Background: The use of tacrolimus (TAC) in clinical settings is hindered by its nephrotoxic effects, which can vary significantly among individuals. Urine retinol-binding protein (RP), as a novel biochemical marker, is a potential indicator for early detection of renal tubular injury caused by TAC. The objective was to develop and validate a machine learning model that combines clinical features with genetic markers for predicting TAC nephrotoxicity in children with nephrotic syndrome (NS).

Methods: A retrospective cohort of 203 children diagnosed with NS who were admitted between June 2013 and December 2018 was used for model development, while 12 children were prospectively recruited for external validation. The model incorporated 38 clinical features and 80 genetic variables, with changes in urine RP levels pre- and post-TAC administration indicating renal tubular toxicity. Five machine learning algorithms were employed: Extra Random Trees (ET), Gradient Boosting Decision Tree (GBDT), random forests (RF), and eXtreme Gradient Boosting (XGBoost), and logistic regression (LR).

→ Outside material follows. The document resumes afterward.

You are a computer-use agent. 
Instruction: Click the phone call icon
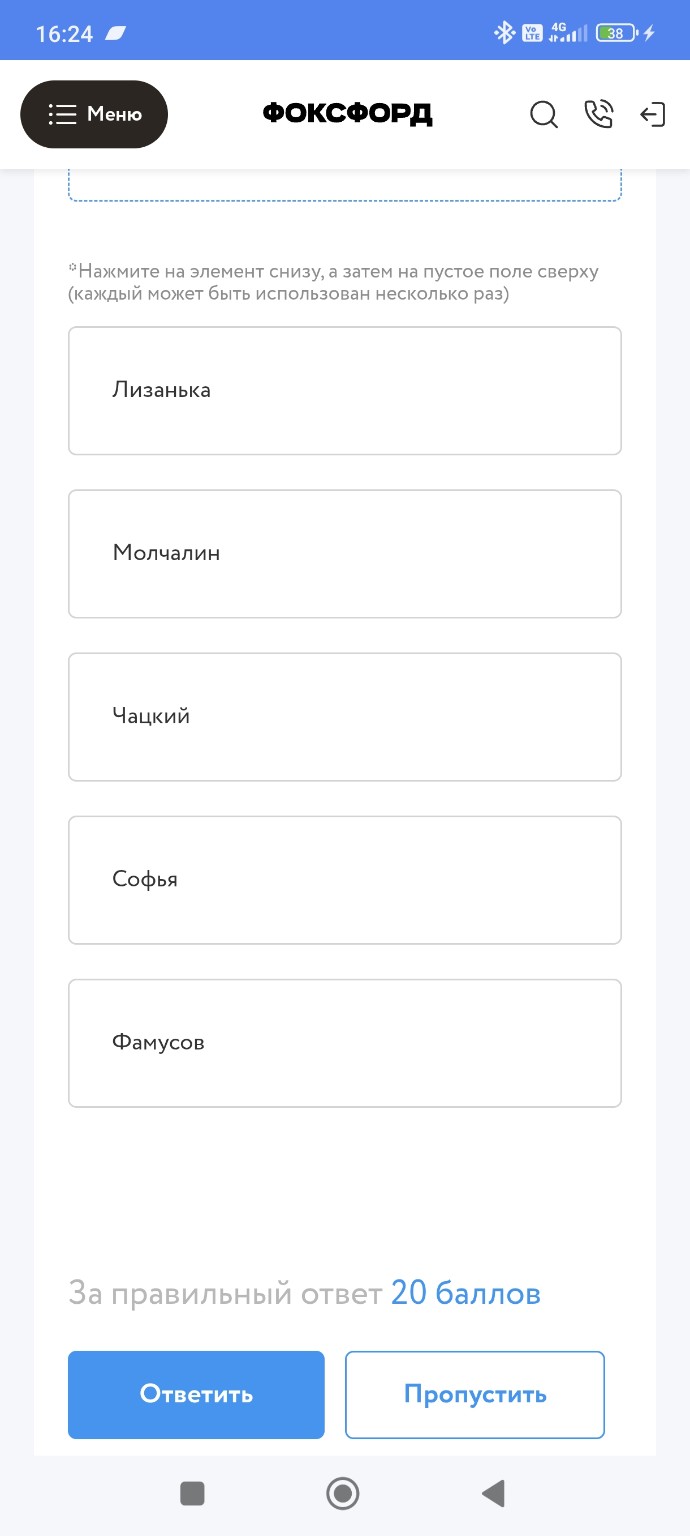tap(599, 114)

Results: The LR model, including six genetic markers (CYP3A5*3 rs776746_*3/*3, NFATC1 rs1660144_AA, NFKB1 rs230526_AG, NFKBIA rs696_TC, CD2AP rs12664637_CT and PLCE1 rs2274223_AG), exhibited the best performance with a sensitivity of 78.6%, specificity of 63.8%, accuracy of 67.2%, and area under the curve (AUC) of 76.1%.

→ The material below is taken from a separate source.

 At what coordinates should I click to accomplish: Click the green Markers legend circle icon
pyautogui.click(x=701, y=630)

Conclusions: By employing RP as a marker of renal toxicity, we established and validated the renal tubular toxicity prediction model for the use of TAC using machine learning incorporating genetic factors of NS patients. This model allows physicians to evaluate the risk of nephrotoxic effects and adjust treatment plans accordingly to prevent kidney injury.

Abstract Image

Abstract Image

Abstract Image

利用机器学习整合尿视黄醇结合蛋白和遗传标记早期预测他克莫司肾毒性。
背景:他克莫司(TAC)的临床应用受到其肾毒性作用的阻碍,其肾毒性因人而异。尿视黄醇结合蛋白(retinol binding protein, RP)作为一种新的生化标志物,是早期检测TAC所致肾小管损伤的潜在指标。目的是开发和验证一种机器学习模型,该模型将临床特征与遗传标记相结合,用于预测肾病综合征(NS)儿童的TAC肾毒性。方法:对2013年6月至2018年12月期间入院的203名确诊为NS的儿童进行回顾性队列研究,用于模型开发,同时前瞻性招募12名儿童进行外部验证。该模型纳入了38个临床特征和80个遗传变量,tac给药前后尿RP水平的变化表明肾小管毒性。采用了五种机器学习算法:额外随机树(ET)、梯度增强决策树(GBDT)、随机森林(RF)、极端梯度增强(XGBoost)和逻辑回归(LR)。结果:包含CYP3A5*3 rs776746_*3/*3、NFATC1 rs1660144_AA、NFKB1 rs230526_AG、NFKBIA rs696_TC、CD2AP rs12664637_CT和PLCE1 rs2274223_AG 6个遗传标记的LR模型表现最佳,灵敏度为78.6%,特异性为63.8%,准确率为67.2%,曲线下面积(AUC)为76.1%。结论:通过RP作为肾毒性标志物,我们建立并验证了结合NS患者遗传因素的TAC使用的肾小管毒性预测模型。该模型允许医生评估肾毒性作用的风险,并相应地调整治疗计划,以防止肾损伤。
本文章由计算机程序翻译,如有差异,请以英文原文为准。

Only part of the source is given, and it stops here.